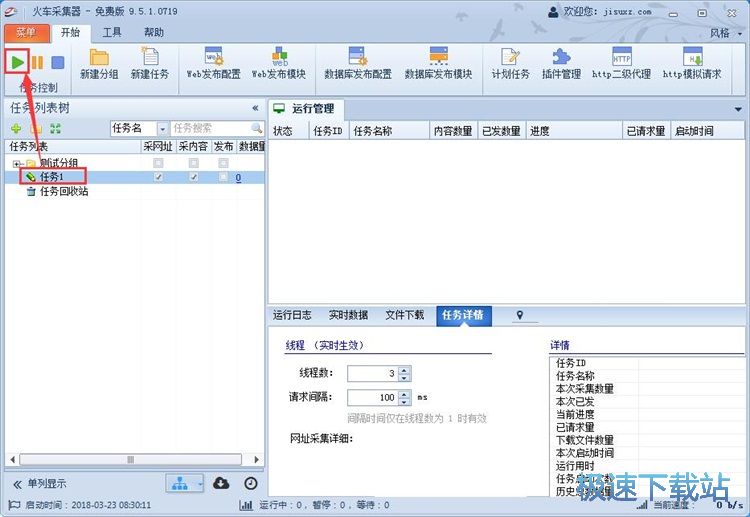
Task: Click the green Start task play button
Action: point(17,62)
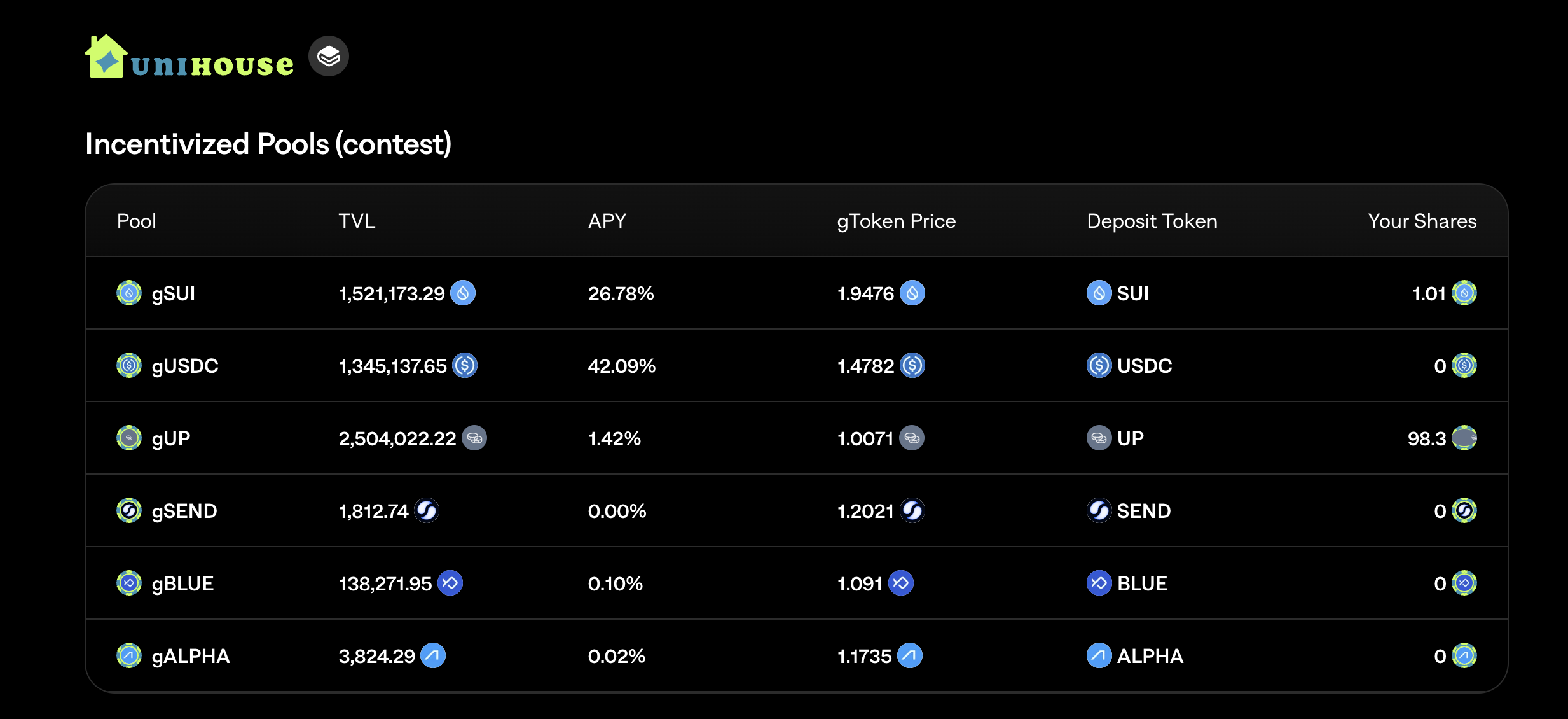
Task: Click the gToken Price column header
Action: [x=896, y=221]
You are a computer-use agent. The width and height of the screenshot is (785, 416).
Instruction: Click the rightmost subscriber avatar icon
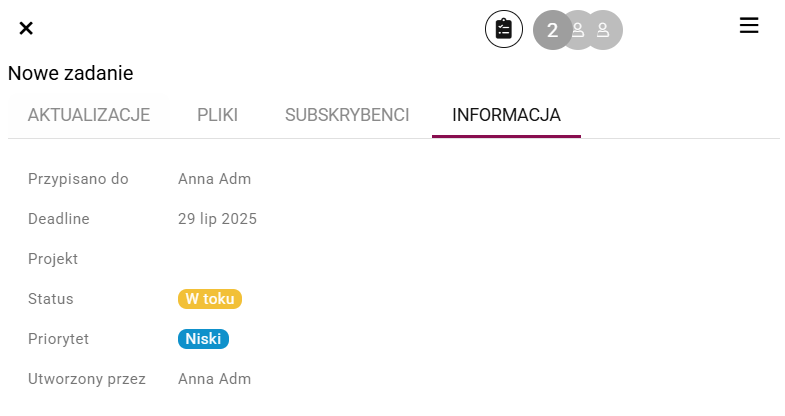pyautogui.click(x=605, y=30)
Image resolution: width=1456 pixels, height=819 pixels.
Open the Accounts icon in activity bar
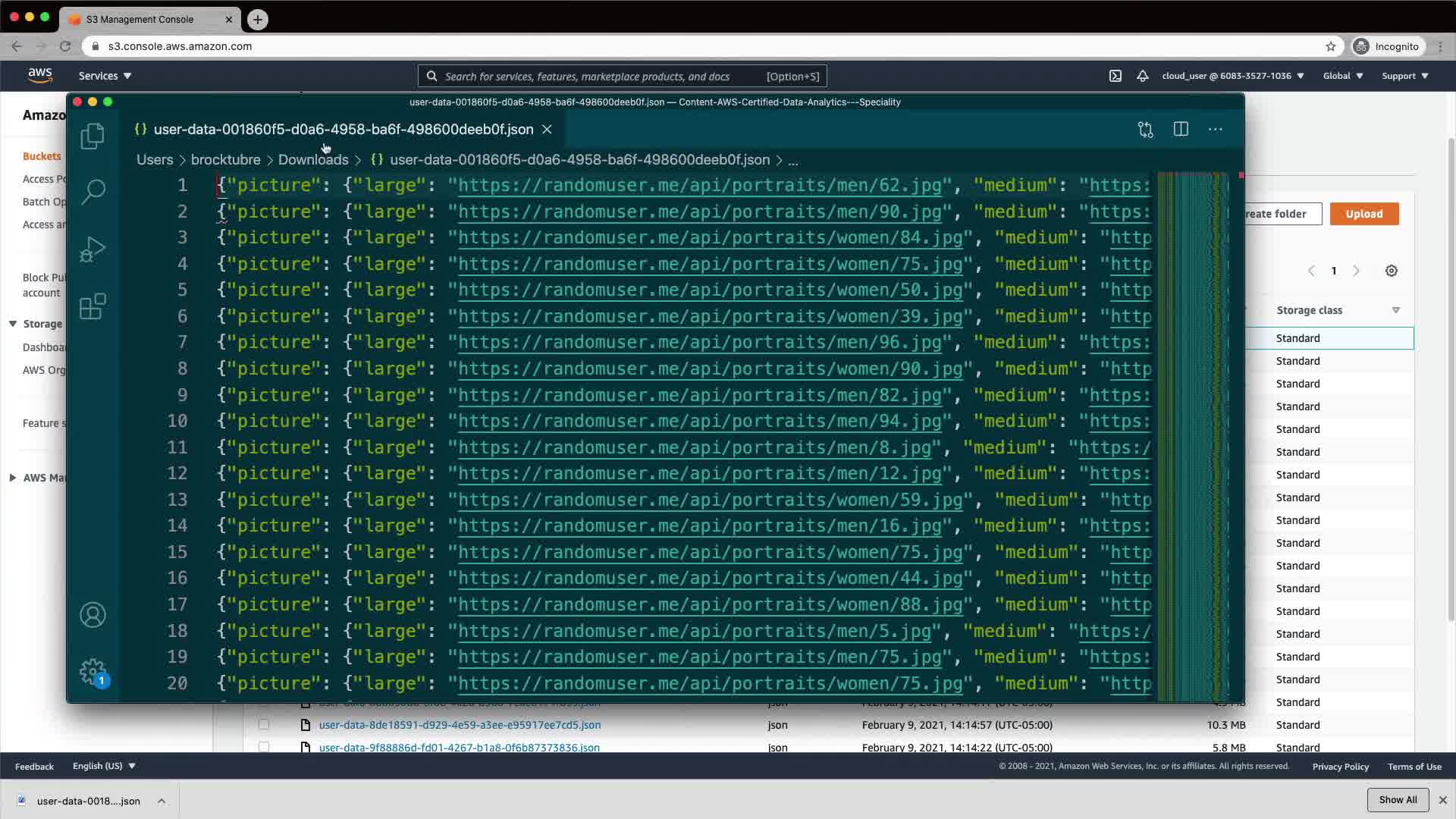[x=93, y=615]
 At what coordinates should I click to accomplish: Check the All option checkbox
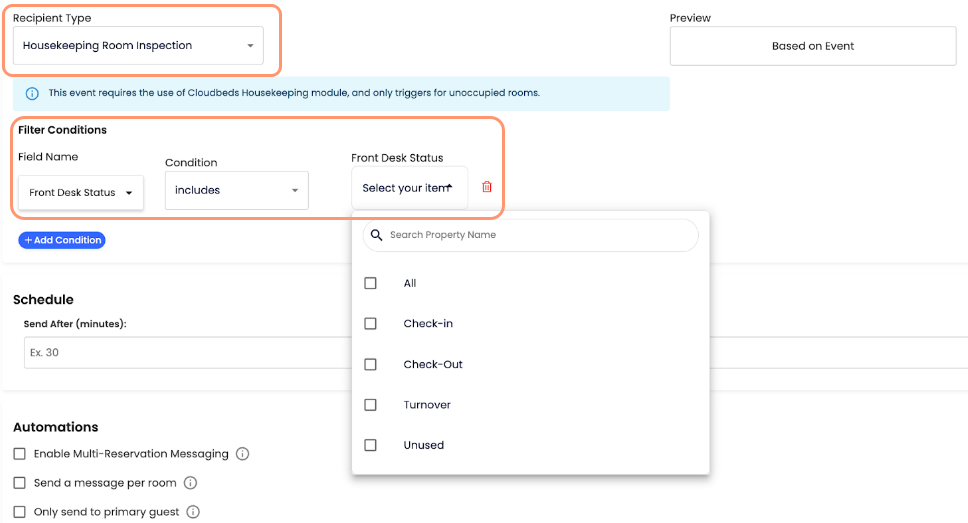click(x=370, y=283)
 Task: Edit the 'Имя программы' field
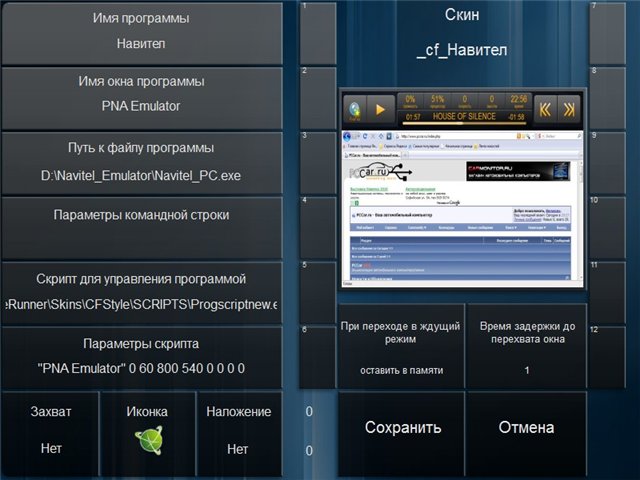click(140, 32)
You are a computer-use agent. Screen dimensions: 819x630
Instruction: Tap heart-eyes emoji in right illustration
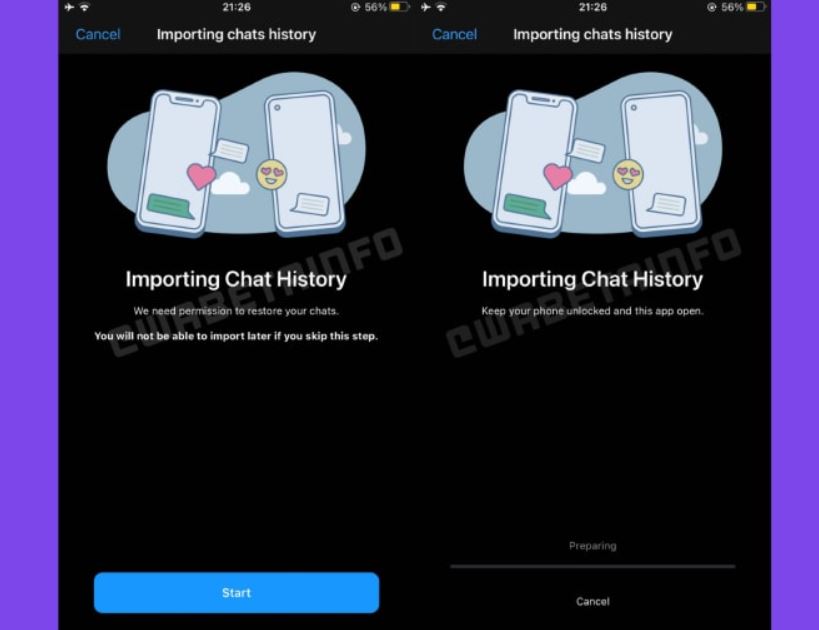click(628, 174)
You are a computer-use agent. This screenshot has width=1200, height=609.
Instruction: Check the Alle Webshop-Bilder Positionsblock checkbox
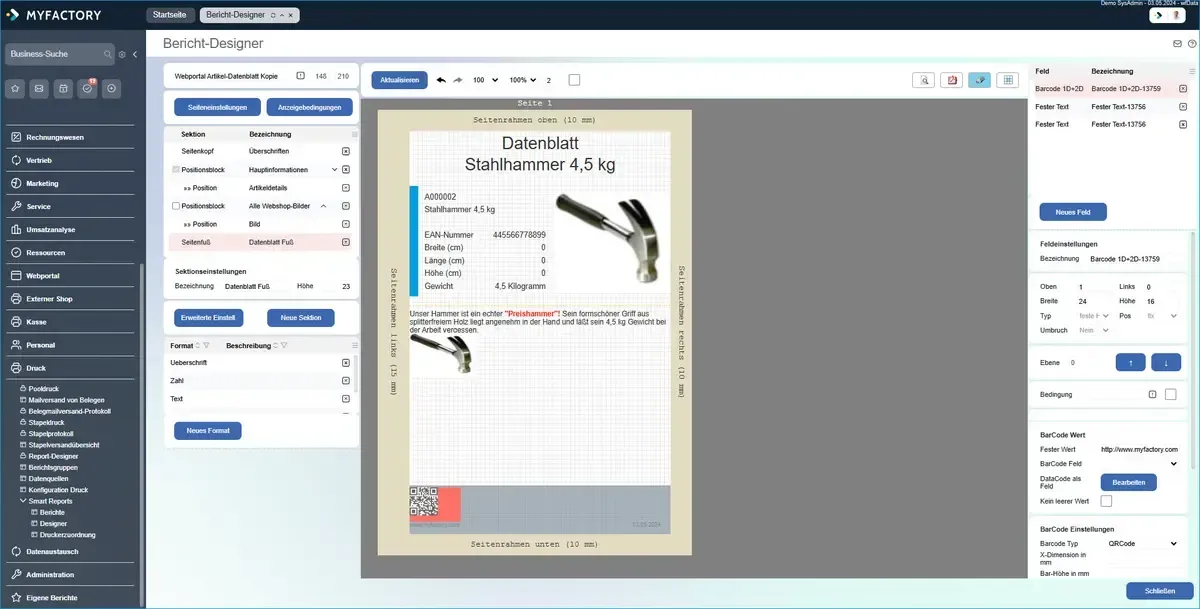click(x=176, y=206)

| TASK DETAILS |
Change every "checkbox" in the records above to "check box" and leave the rest of the text untouched. Don't include the pictures in your answer.

| WRITTEN REPLY |
Task: Click the green Start task play button
Action: point(17,62)
Task: Click the gToken Price column header
Action: [x=896, y=221]
You are a computer-use agent. The width and height of the screenshot is (785, 416).
Instruction: Click the rightmost subscriber avatar icon
pyautogui.click(x=605, y=30)
Image resolution: width=1456 pixels, height=819 pixels.
Open the Accounts icon in activity bar
[x=93, y=615]
 At what coordinates should I click to accomplish: Check the All option check box
click(x=370, y=283)
 Task: Edit the 'Имя программы' field
click(140, 32)
You are a computer-use agent. Screen dimensions: 819x630
Instruction: Tap heart-eyes emoji in right illustration
click(628, 174)
You are a computer-use agent. This screenshot has width=1200, height=609.
Instruction: Check the Alle Webshop-Bilder Positionsblock check box
click(x=176, y=206)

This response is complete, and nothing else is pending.